(AVAILABLE DATA)
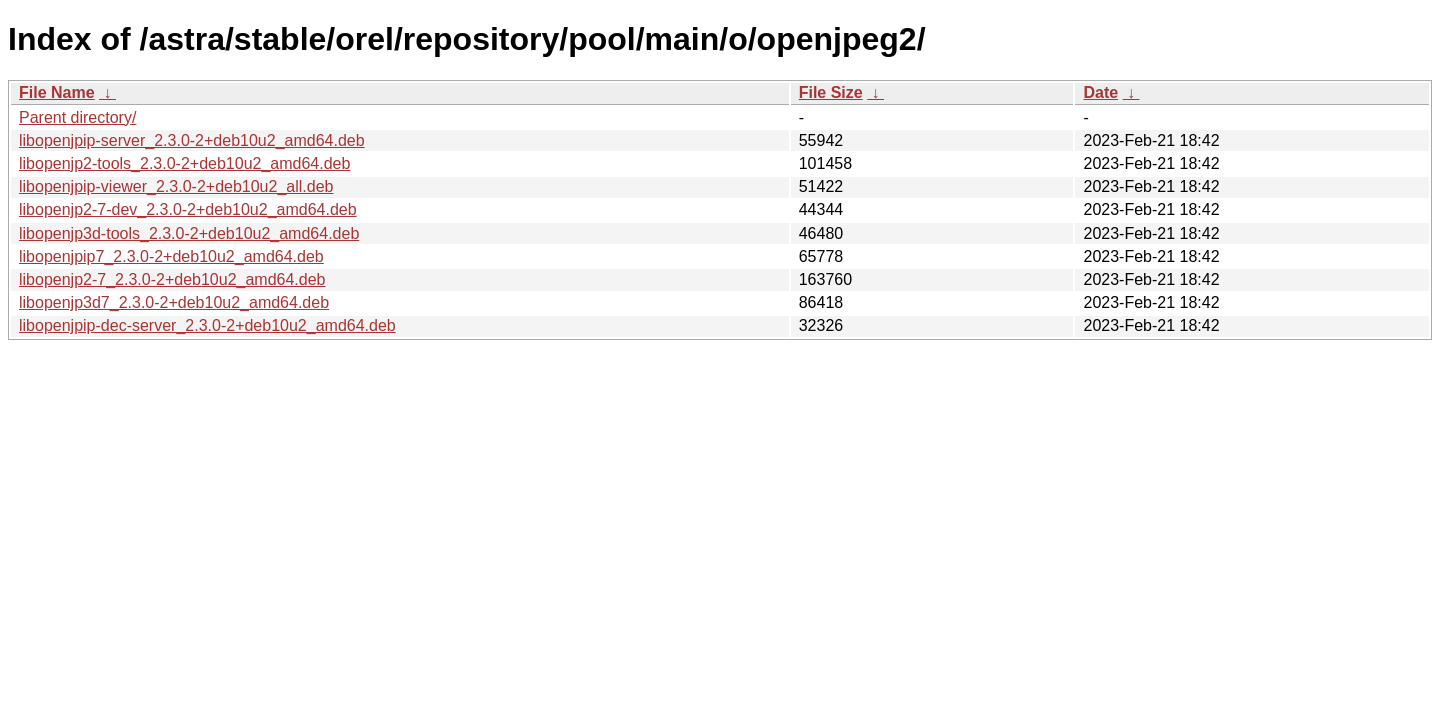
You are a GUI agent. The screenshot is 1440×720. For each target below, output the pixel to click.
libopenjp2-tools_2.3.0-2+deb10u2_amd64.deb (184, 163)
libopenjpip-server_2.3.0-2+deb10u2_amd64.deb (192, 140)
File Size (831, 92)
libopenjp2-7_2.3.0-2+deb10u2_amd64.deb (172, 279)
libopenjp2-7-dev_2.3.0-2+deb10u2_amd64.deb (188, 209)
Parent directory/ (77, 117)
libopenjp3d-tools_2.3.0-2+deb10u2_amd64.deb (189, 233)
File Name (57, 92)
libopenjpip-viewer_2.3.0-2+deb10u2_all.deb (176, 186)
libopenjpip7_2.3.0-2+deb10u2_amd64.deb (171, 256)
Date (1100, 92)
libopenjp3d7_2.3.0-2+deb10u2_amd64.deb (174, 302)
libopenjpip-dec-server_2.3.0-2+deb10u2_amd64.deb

(WHAT YOU WILL DO) Rewrite every line of the listing, instructions included, but omit the pictures. Multiply each answer coordinate by 2.25 and round to the nearest whole number, with halves rounded up.

(TASK RESPONSE)
You are a GUI agent. The screenshot is 1440×720. For each target below, output the pixel to click.
libopenjp2-tools_2.3.0-2+deb10u2_amd64.deb (414, 367)
libopenjpip-server_2.3.0-2+deb10u2_amd64.deb (432, 315)
File Size (1870, 207)
libopenjp2-7_2.3.0-2+deb10u2_amd64.deb (387, 628)
libopenjp2-7-dev_2.3.0-2+deb10u2_amd64.deb (423, 470)
Parent directory/ (173, 263)
libopenjp3d-tools_2.3.0-2+deb10u2_amd64.deb (425, 524)
File Name (128, 207)
libopenjpip-viewer_2.3.0-2+deb10u2_all.deb (396, 419)
libopenjpip7_2.3.0-2+deb10u2_amd64.deb (385, 576)
Date (2475, 207)
libopenjp3d7_2.3.0-2+deb10u2_amd64.deb (392, 680)
libopenjpip-dec-server_2.3.0-2+deb10u2_amd64.deb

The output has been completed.